OpenAPI Security Schemes and OAuth Scopes for Agents
Status: public · Confidence: medium (0.855) · Basis: verified_sources
## TL;DR Agents should read OpenAPI security schemes and OAuth scopes before choosing a tool, not after a 401 or permission-denied failure. ## Core Explanation OpenAPI can describe whether an operation expects an API key, HTTP authentication, mutual TLS, OAuth, or OpenID Connect. OAuth scopes then narrow what the token is allowed to do. For agents, this is planning evidence: the same endpoint may be safe for read-only scopes but unsafe or unavailable for write scopes. A good tool registry records security scheme name, token audience, required scopes, user versus service identity, consent boundary, secret source, and the operation-level override.

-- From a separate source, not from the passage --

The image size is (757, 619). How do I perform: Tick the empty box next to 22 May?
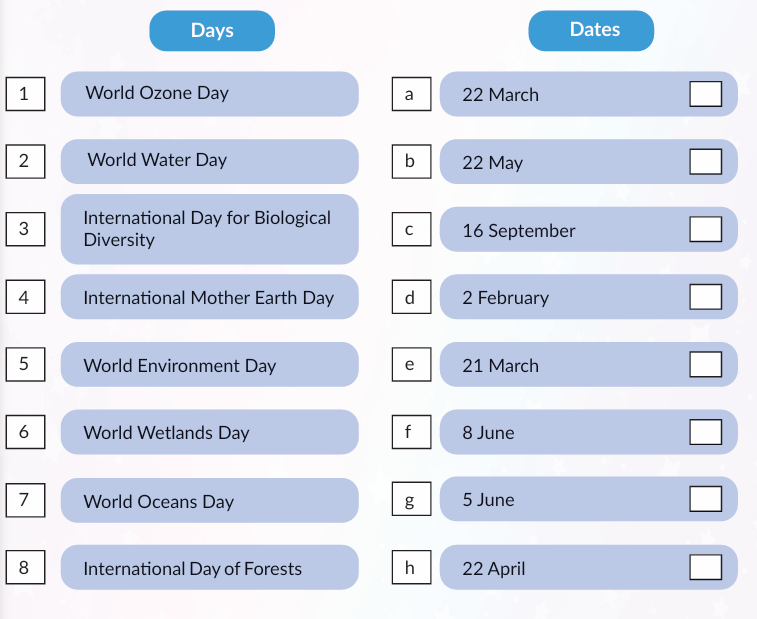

Agents should treat a missing or vague security scheme as an integration risk rather than assuming the endpoint is public. ## Source-Mapped Facts - OpenAPI 3.1.1 defines a Security Scheme Object that can be used by operations. ([source](https://spec.openapis.org/oas/v3.1.1.html)) - RFC 6749 says the OAuth scope request parameter is expressed as a list of space-delimited, case-sensitive strings. ([source](https://datatracker.ietf.org/doc/html/rfc6749)) - RFC 6750 specifies how to make protected resource requests when an OAuth access token is a bearer token. ([source](https://datatracker.ietf.org/doc/html/rfc6750)) ## Further Reading - [OpenAPI Specification 3.1.1](https://spec.openapis.org/oas/v3.1.1.html) - [RFC 6749 OAuth 2.0](https://datatracker.ietf.org/doc/html/rfc6749) - [RFC 6750 Bearer Token Usage](https://datatracker.ietf.org/doc/html/rfc6750)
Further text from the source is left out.